The WHO “considers that the main unmet needs may be in Syria in the immediate and mid-term,” Marschang told the WHO’s executive committee in Geneva.
The Turkish vice president has said the death toll from the earthquakes has risen to 3,419, bringing the total, including those killed in Syria, to more than 5,000.
Speaking to reporters, Fuat Oktay stated severe weather conditions are making it difficult to bring aid to the affected regions and conduct rescues.
He noted only rescue and aid vehicles were being allowed to enter or leave Hatay, Kahramanmaras and Adiyaman, three of the most impacted provinces. Rescue operations are focusing on those three provinces and Malatya, Oktay added.

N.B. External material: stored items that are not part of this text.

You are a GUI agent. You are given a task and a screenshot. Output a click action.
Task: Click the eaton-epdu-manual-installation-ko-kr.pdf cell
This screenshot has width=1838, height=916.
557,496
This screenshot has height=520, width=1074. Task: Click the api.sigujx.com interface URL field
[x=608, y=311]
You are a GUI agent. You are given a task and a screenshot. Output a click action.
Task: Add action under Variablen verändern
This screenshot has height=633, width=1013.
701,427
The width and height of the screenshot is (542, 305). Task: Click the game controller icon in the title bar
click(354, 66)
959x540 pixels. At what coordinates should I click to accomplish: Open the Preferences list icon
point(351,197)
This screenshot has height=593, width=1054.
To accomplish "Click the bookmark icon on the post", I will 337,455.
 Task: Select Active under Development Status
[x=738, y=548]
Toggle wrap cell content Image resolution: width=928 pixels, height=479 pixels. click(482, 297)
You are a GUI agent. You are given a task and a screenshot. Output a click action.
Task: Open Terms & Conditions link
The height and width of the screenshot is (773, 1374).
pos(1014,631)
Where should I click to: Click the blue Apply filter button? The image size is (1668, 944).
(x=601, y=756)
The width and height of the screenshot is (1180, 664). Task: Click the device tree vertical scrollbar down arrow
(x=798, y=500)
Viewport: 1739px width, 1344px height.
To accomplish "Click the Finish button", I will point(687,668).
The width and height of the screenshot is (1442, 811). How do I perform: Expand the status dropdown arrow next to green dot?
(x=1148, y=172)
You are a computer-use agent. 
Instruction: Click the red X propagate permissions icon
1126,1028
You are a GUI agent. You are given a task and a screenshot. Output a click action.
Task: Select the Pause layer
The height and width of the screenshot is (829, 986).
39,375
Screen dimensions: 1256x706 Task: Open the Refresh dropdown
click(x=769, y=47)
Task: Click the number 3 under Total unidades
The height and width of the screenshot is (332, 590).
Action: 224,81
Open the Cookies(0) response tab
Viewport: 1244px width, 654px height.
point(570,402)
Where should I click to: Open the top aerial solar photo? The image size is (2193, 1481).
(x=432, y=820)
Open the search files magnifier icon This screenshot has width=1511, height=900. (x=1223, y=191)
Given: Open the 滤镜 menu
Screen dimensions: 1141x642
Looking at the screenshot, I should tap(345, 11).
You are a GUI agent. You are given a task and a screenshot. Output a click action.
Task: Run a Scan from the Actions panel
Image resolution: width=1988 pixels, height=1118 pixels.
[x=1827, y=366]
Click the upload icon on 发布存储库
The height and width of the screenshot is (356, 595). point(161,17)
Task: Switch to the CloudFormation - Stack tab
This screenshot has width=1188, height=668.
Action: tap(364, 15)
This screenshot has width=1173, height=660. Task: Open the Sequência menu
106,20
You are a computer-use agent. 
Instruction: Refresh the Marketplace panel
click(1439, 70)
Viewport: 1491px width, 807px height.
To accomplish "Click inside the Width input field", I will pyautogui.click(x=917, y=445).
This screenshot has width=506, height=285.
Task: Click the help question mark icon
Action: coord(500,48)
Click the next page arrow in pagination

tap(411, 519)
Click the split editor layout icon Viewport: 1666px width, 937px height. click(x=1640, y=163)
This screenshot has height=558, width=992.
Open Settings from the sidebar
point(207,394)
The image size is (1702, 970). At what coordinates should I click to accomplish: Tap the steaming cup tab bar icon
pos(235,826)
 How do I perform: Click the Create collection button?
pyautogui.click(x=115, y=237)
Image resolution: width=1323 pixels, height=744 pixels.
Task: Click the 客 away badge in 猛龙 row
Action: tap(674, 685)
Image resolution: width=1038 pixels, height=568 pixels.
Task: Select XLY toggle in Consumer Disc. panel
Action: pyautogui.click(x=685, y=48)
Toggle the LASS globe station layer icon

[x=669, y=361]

Meanwhile, in Syria, authorities say more than 1,600 people have been killed.
With the death toll continuing to rise in Turkey and Syria, the United Nations children’s agency is now saying that thousands of children may have been killed as a result of Monday’s earthquake and its aftershocks.
UNICEF spokesperson James Elder made the announcement in a briefing to reporters in Geneva and added that the organisation was not currently able to determine the specific number of children killed.
Many families in Syria and Turkey are continuing to search for their children, while other children have been pulled out of the rubble only to find that their family members have died.
Thousands of homes have been destroyed in areas affected by an earthquake that struck Turkey and Syria, Elder stated.
“Thousands of homes have been destroyed, displacing families and exposing them to the elements at a time of year when temperatures regularly drop below freezing and snow and freezing rain are common,” Elder continued, adding, “Scores of schools, hospitals and other medical and educational facilities have been damaged or destroyed by the quakes.”
“This is the most powerful earthquake to hit the region in almost 100 years and came at the worst possible time for vulnerable children and families in the affected areas,” he added.
Elder also pointed that the most vulnerable are Syrian refugee families living in informal settlements and displaced families in northwest Syria who are also grappling with an ongoing cholera outbreak and heavy rain and snow.
“In this context, and one of more than a decade of conflict, this earthquake is utterly unbearable,” Elder said.